Task set:
a) In the essay on Ukraine, why is Putin's lying described as more than mere diplomatic duplicity? Answer in one to three sentences.
b) According to the essay on Ukraine, what field did the American volunteer Bard work in?
c) Go on with the essay on Ukraine, starting right after its last sentence.

Document passage:
※ ※ ※

Putin’s Russia presents a similar challenge to Western democracies. As Lopresti notes, “Putin is a liar. He lied over Chechnya, over Georgia, over Syria, and the peace accords made after the annexation of Crimea.” This is not mere diplomatic duplicity. It reflects a fundamental difference in how authoritarian regimes view international agreements. For Putin, treaties are tactical pauses, not binding commitments. Peace accords are opportunities to regroup, not settlements to be honored.

The conservative intellectual tradition, from Edmund Burke through Russell Kirk, has emphasized that institutions and norms require active defense. They are not self-sustaining mechanisms that operate regardless of whether citizens believe in them. The international order established after World War II—the principle that borders cannot be changed by force, that sovereign nations possess inherent rights, that aggression must be collectively resisted—these principles survive only when democracies demonstrate willingness to defend them.

Ukraine represents the test case. If a democratic nation can be invaded, its cities bombed, its children kidnapped, its people murdered, while the democratic world offers only calibrated support designed not to provoke the aggressor too much, then the entire post-1945 settlement collapses. The message to every authoritarian regime becomes clear: take what you can, negotiate when you must, and democratic powers will accommodate rather than confront.

The Anatomy of Moral Clarity

What strikes me most about the volunteers I encountered in these accounts is their moral simplicity—not simple-mindedness, but clarity about fundamentals. “I couldn’t handle watching what was happening,” says Robert Ralph from Australia. “Honest to God, I’m here to do whatever is needed,” declares Bard, an American volunteer who worked in aviation and now calls Ukraine home.

※ ※ ※

Data section:
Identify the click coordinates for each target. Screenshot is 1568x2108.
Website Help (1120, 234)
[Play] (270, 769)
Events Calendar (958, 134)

※ ※ ※

Answers:
a) The essay says his lying reflects a fundamental difference in how authoritarian regimes view international agreements. For Putin, treaties are tactical pauses rather than binding commitments, and peace accords are chances to regroup rather than settlements to honor.

b) Aviation.

c)
This represents a form of ethical reasoning that our sophisticated political discourse often dismisses as naive. We have developed elaborate frameworks for analyzing conflicts through lenses of national interest, alliance management, escalation dynamics, and strategic ambiguity. These frameworks are not wrong. They capture real complexities. But they can obscure moral fundamentals that ordinary citizens sometimes perceive more clearly than experts.

There is a philosophical tradition, running from Aristotle through Aquinas to contemporary virtue ethicists, that recognizes certain actions as intrinsically wrong regardless of context. The intentional targeting of civilians, the kidnapping of children, the systematic destruction of a nation’s cultural heritage, the use of rape as a weapon of war—these are not matters requiring complex geopolitical analysis. They are evils that demand response.

Bard’s advice to Americans who do not understand what is at stake captures this moral clarity. “Crack open a history book,” he says. “Look at what happened in the 1930s that ultimately resulted in America sacrificing its sons and daughters. This is world-altering history, and simply standing on the sidelines watching it happen does not absolve you of the responsibility you have to end the evil where evil is most obvious.”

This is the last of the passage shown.